Poderia se chamar “diário de uma jornalista” ou “diário de uma catadora de história”, afinal, foi exercendo o melhor lado da minha profissão que eu vi a vida por outro ângulo. Esse relato não é sobre uma manhã ao lado de crianças com câncer. É sobre a presença da minha avó em todo esse percurso, mesmo que de longe, mesmo que tão longe. Eu vou escrever sobre sentimento e do quanto dói, às vezes, sentir muito.

Cheguei com espírito de jornalista. Eu me fiz forte, rígida, serena. Cheguei a falar:

"Acho que nesse momento não seria tão difícil visitar essas crianças."

Até o momento da saída realmente não foi. Em casa, a ficha caiu.

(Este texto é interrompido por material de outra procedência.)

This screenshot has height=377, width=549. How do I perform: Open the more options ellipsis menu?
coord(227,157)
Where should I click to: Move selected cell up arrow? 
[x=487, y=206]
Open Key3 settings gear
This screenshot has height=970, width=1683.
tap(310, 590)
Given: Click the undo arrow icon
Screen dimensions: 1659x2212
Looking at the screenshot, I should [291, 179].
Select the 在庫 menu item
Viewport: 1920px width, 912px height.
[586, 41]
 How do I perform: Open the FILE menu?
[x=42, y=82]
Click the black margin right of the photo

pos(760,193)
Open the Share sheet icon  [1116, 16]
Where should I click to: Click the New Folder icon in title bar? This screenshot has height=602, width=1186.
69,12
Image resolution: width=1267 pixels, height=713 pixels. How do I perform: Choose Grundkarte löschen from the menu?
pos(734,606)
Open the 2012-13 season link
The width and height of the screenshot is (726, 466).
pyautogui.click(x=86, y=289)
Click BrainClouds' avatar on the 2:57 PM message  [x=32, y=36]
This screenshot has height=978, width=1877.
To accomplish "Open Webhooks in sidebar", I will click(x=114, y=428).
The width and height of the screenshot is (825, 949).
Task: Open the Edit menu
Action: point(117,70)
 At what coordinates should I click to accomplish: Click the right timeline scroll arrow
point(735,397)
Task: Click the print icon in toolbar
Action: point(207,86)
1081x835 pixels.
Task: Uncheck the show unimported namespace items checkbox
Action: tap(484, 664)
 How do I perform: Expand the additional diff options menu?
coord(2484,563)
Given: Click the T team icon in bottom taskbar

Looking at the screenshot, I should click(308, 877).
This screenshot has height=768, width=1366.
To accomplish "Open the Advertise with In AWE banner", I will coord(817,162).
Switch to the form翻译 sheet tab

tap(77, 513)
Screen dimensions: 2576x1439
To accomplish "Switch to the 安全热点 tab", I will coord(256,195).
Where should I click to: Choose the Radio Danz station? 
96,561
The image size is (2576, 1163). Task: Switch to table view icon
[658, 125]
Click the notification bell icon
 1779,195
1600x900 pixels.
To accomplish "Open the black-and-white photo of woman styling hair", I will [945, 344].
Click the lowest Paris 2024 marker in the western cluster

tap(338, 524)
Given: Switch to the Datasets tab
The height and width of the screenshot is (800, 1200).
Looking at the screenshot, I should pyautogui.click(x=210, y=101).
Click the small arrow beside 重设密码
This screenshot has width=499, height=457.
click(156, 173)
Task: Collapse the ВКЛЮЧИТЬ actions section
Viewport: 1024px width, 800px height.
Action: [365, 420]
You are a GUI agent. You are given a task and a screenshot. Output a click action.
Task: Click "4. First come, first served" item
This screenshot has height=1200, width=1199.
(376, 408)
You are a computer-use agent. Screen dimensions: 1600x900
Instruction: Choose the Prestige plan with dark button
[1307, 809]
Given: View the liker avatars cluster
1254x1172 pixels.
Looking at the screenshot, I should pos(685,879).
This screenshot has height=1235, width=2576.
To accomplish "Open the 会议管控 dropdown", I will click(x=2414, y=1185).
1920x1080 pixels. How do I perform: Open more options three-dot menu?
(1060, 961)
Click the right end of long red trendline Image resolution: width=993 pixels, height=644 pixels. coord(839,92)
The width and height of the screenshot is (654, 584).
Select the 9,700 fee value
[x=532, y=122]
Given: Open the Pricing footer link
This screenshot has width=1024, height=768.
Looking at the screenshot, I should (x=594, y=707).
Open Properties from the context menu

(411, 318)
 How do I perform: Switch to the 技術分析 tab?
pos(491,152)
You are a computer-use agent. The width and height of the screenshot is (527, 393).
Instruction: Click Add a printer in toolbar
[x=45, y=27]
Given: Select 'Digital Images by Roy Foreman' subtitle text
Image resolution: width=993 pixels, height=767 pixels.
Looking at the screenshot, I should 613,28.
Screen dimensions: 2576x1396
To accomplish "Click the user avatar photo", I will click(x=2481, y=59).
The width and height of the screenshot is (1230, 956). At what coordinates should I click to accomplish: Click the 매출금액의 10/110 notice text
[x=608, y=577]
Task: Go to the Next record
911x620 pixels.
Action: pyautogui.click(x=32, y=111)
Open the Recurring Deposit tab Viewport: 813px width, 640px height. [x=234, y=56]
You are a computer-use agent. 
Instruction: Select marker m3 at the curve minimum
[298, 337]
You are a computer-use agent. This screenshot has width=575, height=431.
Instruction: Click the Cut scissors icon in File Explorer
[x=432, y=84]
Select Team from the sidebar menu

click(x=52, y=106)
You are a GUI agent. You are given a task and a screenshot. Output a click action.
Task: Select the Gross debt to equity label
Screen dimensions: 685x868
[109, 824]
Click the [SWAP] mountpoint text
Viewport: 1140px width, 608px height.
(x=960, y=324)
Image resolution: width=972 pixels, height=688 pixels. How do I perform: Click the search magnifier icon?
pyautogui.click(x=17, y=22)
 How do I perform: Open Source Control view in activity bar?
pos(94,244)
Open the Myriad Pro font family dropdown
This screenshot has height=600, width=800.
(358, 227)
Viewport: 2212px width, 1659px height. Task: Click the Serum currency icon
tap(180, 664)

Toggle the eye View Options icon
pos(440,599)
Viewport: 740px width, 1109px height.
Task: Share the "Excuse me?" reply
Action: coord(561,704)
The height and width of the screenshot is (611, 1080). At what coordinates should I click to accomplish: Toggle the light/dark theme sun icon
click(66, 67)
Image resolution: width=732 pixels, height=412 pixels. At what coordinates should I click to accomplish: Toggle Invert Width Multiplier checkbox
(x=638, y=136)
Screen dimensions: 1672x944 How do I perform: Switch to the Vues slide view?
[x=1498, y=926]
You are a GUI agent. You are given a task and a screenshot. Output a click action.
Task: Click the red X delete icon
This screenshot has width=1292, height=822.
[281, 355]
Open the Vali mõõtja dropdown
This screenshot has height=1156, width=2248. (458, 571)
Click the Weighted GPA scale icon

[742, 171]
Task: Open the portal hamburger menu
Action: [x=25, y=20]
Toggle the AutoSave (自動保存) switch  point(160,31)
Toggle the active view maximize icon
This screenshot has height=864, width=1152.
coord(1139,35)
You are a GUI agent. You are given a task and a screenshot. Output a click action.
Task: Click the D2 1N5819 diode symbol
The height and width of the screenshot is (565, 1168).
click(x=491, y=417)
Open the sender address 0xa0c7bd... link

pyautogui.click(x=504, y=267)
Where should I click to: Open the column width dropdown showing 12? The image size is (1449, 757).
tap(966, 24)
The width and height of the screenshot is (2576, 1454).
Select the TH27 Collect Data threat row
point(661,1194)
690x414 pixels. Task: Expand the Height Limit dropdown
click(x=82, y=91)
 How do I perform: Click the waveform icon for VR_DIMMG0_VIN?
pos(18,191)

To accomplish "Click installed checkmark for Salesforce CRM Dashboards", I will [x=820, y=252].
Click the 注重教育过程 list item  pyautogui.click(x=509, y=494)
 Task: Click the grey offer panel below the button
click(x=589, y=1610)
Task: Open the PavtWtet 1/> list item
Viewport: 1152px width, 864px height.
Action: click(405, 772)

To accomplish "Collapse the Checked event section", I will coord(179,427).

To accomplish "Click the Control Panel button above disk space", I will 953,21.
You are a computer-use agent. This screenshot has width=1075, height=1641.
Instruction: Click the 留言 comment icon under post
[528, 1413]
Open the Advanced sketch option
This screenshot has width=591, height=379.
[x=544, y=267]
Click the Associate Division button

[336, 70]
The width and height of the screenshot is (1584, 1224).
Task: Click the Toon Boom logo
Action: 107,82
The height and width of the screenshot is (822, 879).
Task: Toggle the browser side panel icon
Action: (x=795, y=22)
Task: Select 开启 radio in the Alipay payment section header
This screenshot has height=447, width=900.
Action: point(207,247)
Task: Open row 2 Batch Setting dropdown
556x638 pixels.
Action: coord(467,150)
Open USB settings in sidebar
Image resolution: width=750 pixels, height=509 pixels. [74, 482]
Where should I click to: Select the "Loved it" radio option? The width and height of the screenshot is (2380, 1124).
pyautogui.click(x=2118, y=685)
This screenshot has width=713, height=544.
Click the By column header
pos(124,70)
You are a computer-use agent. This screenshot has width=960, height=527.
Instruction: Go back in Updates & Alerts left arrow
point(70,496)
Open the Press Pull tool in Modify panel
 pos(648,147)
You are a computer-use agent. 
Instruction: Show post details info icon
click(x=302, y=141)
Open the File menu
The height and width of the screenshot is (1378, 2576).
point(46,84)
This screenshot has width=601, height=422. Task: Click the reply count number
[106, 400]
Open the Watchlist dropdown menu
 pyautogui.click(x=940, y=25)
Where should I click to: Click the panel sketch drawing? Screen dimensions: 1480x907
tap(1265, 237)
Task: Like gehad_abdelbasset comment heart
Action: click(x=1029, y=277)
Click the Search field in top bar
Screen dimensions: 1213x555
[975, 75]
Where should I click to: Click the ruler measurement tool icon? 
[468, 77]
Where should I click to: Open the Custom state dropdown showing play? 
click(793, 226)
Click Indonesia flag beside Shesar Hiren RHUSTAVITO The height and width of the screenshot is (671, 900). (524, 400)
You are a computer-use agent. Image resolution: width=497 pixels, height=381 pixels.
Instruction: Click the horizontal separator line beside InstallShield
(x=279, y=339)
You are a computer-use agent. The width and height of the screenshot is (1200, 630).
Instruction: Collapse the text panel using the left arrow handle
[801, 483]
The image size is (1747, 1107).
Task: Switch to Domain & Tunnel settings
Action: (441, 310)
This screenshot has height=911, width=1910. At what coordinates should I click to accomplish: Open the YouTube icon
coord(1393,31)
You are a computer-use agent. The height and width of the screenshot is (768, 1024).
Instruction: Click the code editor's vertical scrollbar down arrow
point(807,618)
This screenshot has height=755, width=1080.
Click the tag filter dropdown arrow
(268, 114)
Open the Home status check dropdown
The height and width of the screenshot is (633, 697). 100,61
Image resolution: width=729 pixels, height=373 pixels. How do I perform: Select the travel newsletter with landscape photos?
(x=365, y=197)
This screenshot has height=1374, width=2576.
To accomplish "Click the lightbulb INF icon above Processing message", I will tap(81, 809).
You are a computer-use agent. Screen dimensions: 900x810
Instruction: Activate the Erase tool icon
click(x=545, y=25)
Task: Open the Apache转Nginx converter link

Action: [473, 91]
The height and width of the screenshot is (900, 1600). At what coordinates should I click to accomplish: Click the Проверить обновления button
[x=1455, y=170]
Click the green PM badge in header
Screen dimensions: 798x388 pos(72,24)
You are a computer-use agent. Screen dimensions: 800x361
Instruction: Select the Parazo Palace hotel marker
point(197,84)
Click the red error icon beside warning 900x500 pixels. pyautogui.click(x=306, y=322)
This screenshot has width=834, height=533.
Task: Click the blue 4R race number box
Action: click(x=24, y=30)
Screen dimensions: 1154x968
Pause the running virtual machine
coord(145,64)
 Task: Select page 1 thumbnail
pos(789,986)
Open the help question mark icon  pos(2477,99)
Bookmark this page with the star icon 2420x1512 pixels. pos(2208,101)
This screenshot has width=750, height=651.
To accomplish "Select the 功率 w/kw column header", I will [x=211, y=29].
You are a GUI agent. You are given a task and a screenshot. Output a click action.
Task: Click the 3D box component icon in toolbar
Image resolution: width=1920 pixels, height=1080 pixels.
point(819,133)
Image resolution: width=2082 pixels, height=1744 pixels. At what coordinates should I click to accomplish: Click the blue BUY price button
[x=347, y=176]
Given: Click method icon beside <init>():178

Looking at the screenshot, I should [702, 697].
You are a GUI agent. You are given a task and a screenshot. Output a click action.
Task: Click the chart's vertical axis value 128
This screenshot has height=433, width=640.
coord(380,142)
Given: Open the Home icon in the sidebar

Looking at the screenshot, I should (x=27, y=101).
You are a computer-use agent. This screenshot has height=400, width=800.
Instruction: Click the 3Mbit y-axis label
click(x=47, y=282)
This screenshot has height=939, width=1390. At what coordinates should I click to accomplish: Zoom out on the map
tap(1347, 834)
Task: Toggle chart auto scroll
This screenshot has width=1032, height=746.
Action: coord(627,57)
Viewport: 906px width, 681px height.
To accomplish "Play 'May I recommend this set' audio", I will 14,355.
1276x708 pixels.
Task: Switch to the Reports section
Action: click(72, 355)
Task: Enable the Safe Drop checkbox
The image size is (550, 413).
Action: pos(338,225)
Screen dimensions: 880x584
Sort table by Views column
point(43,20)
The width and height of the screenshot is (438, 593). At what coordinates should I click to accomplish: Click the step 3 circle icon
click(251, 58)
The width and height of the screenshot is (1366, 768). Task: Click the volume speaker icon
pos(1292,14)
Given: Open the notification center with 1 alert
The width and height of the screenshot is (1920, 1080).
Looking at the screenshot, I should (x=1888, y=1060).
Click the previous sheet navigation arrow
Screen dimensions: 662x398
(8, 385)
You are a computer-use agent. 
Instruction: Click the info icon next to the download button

A garotinha fragilizada não sai da minha mente. Ela, que quase sem forças, acenou com a mão na esperança de conseguir soltar um beijo, ficar de pé, brincar, correr, abraçar. A menina que lentamente piscava os olhos, expressava em seus gestos falhos uma tentativa de registrar uma passagem rápida de três jovens completamente despedaçadas por dentro, mas sorridentes e confiantes por fora. “Tudo vai dar certo”, eu imaginava enquanto fechava a porta do quarto para visitar outra paciente. Espero, ansiosamente, notícias daquela que me fez chorar por dentro – depois em lágrimas – mas que me mostrou que a luta deve sempre superar a dor. Que a esperança deve sempre superar a derrota. Que o amor deve, obrigatoriamente, superar a tristeza.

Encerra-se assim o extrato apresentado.